Raw records
________________________________________

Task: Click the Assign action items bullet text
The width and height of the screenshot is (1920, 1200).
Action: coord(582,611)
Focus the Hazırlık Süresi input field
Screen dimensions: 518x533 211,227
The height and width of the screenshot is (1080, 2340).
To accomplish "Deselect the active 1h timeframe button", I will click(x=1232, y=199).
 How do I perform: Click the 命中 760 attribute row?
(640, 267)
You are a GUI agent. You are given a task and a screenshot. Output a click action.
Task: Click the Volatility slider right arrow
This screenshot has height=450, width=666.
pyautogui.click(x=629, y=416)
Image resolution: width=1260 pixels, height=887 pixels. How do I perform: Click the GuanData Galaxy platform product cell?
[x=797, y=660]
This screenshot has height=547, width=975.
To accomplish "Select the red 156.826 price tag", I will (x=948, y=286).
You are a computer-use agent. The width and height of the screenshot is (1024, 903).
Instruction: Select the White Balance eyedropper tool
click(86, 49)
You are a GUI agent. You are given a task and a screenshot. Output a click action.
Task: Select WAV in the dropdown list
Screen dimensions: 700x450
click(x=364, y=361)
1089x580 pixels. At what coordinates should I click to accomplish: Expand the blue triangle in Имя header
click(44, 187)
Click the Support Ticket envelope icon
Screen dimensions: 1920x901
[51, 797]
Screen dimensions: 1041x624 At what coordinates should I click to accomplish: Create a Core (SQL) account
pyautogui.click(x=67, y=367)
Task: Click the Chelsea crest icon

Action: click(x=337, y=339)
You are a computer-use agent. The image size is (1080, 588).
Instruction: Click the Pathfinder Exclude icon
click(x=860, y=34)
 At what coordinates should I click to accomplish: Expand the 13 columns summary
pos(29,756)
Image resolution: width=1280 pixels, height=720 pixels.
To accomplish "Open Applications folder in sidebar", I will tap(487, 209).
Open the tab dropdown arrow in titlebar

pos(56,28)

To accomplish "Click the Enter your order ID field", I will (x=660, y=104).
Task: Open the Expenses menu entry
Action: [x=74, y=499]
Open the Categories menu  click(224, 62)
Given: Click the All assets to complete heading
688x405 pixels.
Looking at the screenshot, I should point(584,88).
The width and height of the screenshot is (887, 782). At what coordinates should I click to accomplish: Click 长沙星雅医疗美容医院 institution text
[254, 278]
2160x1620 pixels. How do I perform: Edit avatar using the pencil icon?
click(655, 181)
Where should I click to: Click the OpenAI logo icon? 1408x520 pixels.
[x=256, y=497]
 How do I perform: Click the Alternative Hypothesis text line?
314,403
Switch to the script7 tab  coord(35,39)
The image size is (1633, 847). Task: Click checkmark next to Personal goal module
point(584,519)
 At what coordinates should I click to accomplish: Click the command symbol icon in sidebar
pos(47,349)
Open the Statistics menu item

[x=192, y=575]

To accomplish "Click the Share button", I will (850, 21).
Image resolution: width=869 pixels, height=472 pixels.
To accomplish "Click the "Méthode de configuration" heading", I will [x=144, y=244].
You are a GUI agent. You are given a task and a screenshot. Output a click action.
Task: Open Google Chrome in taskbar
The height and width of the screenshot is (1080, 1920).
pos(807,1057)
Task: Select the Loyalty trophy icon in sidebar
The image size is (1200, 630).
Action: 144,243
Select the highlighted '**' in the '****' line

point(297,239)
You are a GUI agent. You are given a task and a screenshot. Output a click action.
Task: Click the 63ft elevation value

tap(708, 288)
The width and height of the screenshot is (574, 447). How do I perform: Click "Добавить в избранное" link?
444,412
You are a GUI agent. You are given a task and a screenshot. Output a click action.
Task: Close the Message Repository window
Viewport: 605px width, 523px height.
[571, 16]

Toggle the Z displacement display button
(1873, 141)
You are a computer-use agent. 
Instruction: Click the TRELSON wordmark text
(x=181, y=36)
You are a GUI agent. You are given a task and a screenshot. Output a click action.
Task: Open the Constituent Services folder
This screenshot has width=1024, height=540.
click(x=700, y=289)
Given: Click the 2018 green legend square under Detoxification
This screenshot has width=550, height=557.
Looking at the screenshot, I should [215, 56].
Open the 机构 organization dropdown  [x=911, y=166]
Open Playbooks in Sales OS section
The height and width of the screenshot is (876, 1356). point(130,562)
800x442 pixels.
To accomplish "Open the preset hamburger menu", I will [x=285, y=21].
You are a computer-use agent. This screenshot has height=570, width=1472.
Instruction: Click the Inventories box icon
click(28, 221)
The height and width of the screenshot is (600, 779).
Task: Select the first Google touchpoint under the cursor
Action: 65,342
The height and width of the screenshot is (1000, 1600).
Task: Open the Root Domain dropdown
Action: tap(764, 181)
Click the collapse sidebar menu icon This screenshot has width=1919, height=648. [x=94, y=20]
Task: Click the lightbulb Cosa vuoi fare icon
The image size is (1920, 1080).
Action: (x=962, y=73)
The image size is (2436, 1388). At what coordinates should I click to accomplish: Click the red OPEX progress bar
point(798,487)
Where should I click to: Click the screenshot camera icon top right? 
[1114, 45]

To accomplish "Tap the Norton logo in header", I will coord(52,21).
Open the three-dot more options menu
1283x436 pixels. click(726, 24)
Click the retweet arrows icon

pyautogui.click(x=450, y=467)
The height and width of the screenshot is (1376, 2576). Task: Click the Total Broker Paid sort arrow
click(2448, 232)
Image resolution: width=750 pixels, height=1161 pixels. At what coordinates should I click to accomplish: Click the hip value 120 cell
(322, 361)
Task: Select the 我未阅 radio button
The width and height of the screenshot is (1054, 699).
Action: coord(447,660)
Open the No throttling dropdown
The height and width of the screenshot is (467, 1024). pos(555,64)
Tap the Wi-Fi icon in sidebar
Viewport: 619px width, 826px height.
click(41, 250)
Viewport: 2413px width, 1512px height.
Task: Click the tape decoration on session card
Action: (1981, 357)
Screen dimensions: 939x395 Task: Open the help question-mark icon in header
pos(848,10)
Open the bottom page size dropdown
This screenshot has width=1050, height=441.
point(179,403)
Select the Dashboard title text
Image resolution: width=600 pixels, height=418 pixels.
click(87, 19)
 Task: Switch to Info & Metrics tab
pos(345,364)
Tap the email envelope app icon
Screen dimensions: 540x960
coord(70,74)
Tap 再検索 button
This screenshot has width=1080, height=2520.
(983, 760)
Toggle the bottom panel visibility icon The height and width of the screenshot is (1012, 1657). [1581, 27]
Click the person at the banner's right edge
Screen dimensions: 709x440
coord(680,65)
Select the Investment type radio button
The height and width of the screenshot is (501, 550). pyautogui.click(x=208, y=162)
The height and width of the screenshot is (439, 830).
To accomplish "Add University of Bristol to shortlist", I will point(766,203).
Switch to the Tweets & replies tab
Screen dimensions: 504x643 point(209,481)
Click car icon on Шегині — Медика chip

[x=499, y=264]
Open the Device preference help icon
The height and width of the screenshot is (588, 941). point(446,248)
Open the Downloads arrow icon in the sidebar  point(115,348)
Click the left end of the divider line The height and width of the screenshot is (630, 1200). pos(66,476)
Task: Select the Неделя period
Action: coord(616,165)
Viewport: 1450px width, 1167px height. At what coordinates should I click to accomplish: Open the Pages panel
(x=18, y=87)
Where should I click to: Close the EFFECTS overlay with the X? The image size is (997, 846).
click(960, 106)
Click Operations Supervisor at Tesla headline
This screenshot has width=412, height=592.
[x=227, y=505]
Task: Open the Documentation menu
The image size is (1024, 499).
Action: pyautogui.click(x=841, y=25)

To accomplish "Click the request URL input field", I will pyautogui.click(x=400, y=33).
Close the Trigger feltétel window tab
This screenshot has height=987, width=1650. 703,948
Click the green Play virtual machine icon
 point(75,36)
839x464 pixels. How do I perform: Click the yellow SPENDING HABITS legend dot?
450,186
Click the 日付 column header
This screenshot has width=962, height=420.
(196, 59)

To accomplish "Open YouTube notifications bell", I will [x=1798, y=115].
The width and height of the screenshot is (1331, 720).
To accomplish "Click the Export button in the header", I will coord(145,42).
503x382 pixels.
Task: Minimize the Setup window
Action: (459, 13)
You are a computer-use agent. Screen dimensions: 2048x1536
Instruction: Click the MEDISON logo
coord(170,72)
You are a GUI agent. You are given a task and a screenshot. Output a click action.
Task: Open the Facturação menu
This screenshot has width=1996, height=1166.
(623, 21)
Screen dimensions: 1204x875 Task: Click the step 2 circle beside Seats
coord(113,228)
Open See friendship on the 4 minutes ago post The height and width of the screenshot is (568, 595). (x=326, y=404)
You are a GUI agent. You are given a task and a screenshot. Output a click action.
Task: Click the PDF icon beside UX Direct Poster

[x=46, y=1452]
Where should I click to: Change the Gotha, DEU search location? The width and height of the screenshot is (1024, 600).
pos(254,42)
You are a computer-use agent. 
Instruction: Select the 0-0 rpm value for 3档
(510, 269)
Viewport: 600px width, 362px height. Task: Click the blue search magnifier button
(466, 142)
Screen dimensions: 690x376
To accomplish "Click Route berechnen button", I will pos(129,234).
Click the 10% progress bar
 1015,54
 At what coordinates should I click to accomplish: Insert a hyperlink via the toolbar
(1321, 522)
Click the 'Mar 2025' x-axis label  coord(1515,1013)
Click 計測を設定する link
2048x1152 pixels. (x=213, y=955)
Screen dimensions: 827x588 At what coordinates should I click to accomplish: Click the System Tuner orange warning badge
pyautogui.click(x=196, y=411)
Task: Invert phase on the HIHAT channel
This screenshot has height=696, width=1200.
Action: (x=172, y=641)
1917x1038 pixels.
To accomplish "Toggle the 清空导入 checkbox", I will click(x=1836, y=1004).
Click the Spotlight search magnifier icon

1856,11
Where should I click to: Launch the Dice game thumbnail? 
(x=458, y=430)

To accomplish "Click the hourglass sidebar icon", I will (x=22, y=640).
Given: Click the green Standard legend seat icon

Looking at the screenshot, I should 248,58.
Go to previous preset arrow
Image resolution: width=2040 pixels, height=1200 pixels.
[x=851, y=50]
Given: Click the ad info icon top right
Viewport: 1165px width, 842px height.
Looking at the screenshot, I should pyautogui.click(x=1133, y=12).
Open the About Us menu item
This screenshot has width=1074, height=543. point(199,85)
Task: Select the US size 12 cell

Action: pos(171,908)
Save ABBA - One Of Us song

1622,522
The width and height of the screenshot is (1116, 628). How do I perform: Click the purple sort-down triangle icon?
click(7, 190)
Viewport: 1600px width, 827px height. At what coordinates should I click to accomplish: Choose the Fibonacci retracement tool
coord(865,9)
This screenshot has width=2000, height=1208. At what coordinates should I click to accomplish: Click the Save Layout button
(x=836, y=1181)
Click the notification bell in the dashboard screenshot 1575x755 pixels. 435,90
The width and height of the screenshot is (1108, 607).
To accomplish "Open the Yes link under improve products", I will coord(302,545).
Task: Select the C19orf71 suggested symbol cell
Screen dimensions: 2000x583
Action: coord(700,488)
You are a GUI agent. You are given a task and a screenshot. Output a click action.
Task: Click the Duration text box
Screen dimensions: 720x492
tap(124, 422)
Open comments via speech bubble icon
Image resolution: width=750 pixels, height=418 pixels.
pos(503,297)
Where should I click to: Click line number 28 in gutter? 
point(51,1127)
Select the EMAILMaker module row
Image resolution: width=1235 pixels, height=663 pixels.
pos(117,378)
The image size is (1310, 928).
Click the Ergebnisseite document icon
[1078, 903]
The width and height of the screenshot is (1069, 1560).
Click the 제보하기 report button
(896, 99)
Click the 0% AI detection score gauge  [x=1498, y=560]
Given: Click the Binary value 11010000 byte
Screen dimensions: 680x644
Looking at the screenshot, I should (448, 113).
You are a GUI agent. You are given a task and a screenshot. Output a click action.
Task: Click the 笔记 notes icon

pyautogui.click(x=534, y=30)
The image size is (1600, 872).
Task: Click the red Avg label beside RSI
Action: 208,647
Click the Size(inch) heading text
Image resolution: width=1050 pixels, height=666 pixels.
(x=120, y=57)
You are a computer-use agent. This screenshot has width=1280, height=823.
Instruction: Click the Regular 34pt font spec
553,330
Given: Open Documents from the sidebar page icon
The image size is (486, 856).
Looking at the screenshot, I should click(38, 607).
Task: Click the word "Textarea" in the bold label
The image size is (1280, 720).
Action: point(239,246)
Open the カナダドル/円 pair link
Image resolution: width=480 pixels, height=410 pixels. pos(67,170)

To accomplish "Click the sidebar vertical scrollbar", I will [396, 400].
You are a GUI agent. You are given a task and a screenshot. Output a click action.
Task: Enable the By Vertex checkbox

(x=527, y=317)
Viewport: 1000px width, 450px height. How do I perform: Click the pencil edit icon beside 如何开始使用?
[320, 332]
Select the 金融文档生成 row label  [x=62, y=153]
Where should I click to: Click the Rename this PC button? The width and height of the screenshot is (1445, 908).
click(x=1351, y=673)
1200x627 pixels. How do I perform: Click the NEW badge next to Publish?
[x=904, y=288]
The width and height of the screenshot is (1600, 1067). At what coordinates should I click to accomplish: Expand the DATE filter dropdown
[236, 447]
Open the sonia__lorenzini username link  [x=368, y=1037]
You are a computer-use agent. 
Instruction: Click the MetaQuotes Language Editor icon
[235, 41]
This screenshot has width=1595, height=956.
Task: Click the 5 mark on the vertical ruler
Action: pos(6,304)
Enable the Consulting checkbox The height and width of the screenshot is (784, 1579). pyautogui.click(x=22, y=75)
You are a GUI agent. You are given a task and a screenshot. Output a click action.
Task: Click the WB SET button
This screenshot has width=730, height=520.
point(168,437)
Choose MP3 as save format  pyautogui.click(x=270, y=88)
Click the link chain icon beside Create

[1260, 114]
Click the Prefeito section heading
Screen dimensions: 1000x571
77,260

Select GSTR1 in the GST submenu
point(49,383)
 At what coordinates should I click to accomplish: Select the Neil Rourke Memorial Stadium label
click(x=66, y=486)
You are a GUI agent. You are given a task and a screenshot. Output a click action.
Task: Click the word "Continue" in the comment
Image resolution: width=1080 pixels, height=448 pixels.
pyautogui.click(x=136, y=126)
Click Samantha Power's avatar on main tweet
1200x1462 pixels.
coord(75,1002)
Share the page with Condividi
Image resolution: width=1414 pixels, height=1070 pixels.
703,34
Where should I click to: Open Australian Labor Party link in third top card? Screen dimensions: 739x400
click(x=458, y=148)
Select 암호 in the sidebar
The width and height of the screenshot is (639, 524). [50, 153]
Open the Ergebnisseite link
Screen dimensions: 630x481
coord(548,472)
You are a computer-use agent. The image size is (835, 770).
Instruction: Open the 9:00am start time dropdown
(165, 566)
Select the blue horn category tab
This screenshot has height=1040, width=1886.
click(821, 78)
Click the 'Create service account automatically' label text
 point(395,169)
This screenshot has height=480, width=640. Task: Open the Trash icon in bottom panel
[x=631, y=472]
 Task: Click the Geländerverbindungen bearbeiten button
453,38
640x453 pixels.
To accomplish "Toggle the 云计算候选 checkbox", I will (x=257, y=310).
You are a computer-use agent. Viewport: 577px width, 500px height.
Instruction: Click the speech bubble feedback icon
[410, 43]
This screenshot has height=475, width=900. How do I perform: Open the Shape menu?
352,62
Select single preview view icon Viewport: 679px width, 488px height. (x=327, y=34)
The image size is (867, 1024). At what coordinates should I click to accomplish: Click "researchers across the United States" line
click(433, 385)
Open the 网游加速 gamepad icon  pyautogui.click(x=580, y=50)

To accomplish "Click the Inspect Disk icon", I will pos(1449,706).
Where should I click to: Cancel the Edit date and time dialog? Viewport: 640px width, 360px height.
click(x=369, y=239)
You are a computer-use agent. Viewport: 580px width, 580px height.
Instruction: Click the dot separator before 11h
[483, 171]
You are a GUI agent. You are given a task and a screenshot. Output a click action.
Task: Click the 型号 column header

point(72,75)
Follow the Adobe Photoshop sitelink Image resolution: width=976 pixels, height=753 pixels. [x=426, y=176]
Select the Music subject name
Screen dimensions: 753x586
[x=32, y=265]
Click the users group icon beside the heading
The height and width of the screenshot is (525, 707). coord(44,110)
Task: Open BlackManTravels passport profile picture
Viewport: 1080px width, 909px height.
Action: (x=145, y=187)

________________________________________

- [Requirement]: Write out, word for word, the lines that start with the one containing "The image size is (2436, 1388)." and end with the one containing "I will coord(52,21).".

- [Solution for this task]:
The image size is (2436, 1388). At what coordinates should I click to accomplish: Click the red OPEX progress bar
point(798,487)
Where should I click to: Click the screenshot camera icon top right? 
[1114, 45]

To accomplish "Tap the Norton logo in header", I will coord(52,21).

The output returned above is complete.